At the most general level, public policy can be the product of or
influenced by four interacting factors:
1)
Science and technology,
2)
Institutions,
3)
Culture/values/ideology, and
4)
Individuals.
First,
the ever-advancing frontier of science and technology establishes the boundaries
of many public policy issues and problems and the tangible options for
addressing those issues and problems. Technology
creates many issues, e.g., toxic wastes. Science
discovers many issues, e.g., asbestos. Science
and technology, through the use of existing knowledge or capability or through
R&D aimed at discovering new ways of dealing with issues, provide a diverse
set of policy instruments. Thus, one of the goals of this seminar should be to gain some
understanding of how science and technology evolve, that is how these activities
are developed and used.
Second, policy is influenced by the institutional structure of the policy
system.
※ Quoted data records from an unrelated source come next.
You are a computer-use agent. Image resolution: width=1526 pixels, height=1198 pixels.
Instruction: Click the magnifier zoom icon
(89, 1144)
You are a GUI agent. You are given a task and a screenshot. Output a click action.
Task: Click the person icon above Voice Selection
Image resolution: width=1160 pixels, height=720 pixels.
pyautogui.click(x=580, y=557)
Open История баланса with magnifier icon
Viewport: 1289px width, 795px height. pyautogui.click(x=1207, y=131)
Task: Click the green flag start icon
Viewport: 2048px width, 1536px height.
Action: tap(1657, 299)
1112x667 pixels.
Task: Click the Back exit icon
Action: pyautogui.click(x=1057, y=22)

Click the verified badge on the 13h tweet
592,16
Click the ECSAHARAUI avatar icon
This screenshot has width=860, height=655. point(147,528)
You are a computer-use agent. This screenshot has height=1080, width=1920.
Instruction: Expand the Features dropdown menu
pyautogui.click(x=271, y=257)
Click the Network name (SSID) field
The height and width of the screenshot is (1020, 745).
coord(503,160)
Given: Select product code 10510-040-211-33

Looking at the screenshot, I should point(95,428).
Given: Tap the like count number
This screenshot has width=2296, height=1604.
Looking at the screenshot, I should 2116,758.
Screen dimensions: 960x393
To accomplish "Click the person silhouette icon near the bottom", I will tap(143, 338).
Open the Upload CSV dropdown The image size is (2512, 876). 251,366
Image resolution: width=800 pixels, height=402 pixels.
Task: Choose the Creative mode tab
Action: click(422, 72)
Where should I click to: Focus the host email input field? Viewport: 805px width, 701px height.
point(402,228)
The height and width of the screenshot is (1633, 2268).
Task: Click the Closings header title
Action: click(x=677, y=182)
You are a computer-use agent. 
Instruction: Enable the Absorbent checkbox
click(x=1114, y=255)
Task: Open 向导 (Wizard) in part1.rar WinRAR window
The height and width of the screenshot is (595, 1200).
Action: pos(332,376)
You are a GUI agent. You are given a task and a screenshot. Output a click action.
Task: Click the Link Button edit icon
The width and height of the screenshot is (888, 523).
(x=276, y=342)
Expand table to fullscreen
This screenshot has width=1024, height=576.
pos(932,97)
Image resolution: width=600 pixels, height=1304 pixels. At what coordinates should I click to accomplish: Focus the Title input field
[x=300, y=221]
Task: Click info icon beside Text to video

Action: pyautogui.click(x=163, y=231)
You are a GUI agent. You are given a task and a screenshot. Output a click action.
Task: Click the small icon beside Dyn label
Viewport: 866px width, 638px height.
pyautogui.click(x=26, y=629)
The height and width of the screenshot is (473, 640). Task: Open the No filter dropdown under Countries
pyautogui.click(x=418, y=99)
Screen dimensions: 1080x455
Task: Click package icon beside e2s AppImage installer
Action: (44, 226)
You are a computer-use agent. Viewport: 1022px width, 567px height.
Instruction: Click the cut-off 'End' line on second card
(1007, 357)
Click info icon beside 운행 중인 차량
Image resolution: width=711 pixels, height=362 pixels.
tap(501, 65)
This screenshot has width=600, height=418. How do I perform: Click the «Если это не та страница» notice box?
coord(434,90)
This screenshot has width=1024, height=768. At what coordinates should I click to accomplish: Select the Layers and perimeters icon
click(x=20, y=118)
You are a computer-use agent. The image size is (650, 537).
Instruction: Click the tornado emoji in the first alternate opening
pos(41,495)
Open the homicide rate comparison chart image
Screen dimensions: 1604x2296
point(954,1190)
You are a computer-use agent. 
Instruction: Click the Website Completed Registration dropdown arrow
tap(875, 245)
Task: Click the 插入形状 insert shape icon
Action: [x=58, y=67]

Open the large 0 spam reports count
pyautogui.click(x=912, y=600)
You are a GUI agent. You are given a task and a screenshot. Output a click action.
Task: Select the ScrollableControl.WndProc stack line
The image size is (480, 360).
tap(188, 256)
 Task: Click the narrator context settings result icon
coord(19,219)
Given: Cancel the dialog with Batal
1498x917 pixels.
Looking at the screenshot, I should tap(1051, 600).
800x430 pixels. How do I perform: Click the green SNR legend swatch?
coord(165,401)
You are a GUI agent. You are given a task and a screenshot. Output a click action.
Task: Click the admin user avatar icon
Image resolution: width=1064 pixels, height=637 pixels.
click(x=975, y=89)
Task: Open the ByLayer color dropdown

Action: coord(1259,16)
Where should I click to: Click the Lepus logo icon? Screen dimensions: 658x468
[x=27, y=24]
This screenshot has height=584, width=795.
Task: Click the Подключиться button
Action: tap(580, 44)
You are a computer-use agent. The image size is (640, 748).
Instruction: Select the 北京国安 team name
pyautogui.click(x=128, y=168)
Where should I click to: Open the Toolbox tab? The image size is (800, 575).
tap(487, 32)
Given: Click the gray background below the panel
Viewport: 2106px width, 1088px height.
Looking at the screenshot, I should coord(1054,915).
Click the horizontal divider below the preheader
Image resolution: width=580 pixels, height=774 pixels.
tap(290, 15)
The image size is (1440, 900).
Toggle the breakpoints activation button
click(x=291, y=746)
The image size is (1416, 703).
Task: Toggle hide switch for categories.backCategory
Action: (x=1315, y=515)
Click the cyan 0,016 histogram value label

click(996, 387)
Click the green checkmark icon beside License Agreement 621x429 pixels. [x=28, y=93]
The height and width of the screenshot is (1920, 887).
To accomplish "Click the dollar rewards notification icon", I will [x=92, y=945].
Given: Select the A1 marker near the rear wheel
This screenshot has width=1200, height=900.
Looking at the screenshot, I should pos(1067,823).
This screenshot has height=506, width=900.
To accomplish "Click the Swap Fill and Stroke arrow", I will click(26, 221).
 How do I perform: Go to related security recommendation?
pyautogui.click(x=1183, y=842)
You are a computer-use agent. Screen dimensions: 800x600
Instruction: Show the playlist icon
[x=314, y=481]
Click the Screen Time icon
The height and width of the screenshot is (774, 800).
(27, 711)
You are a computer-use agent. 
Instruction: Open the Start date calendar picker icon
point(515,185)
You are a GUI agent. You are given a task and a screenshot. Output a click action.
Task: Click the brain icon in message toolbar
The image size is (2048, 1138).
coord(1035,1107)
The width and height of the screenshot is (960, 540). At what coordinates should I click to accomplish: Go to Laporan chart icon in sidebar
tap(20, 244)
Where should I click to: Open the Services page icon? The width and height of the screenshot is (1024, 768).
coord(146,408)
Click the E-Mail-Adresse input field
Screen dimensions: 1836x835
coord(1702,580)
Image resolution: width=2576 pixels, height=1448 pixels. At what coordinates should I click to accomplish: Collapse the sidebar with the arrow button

In the U.S. that structure
is bounded, in part, by the Constitution. The
structure, however, also includes the complex set of special interest policy
systems, often technology based, which link the executive and legislative
branches of the federal government with the state governments, the private
sector, and the university and non-profit sectors.
One special interest policy system has been assembled around science.
There are many special interest policy systems for technology. They are
focused on specific areas, e.g., agriculture, defense, highways.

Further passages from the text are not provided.